I did not notice the CPU memory leakage. But, why there is CPU memory leakage after I delete the FixedImageArray/MovingImageArray? There is no other new or malloc.

More important, I use GPU Z and nvidia-smi.exe to observe the GPU memory usage. The maximum GPU usage is growing with the iteration. For example, for GPU Z, in the 0~1000 iteration, the maximum GPU usage is 160 M; in 5000 iteration, the maximum GPU usage is 170 M. When the iteration is larger than 10000, the maximum GPU usage is 190 M. For 20000 iteration, the maximum GPU usage is about 215 M.

@dzenanz Have you reproduce the GPU memory leakage?
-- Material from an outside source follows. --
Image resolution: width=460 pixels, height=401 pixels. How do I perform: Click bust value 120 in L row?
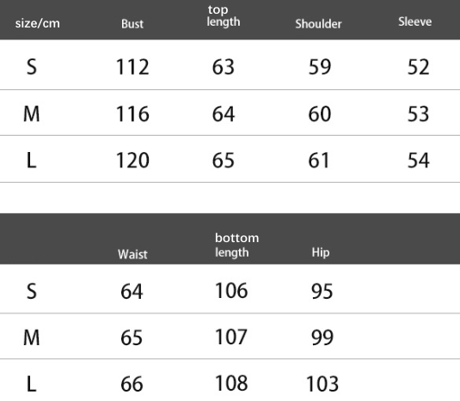pos(132,161)
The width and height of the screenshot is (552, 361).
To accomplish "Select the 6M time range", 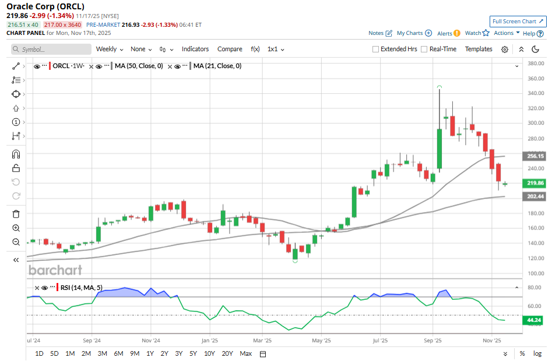I will [118, 353].
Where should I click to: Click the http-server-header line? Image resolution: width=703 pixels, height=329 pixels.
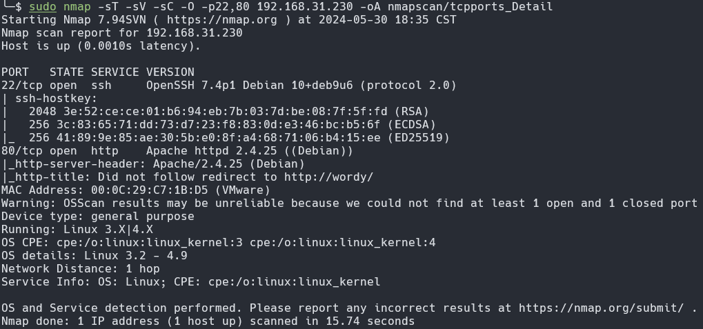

Do you have any suggestion to solve this problem?

I don’t have a suggestion for solving.

Does this fix has anything to do with your problem? If you try the latest master, does it help?

I have try the latest master, but the GPU memory leakage still exist. Currently, I am crazy about this problem, and it is out of my ability to fix this bug.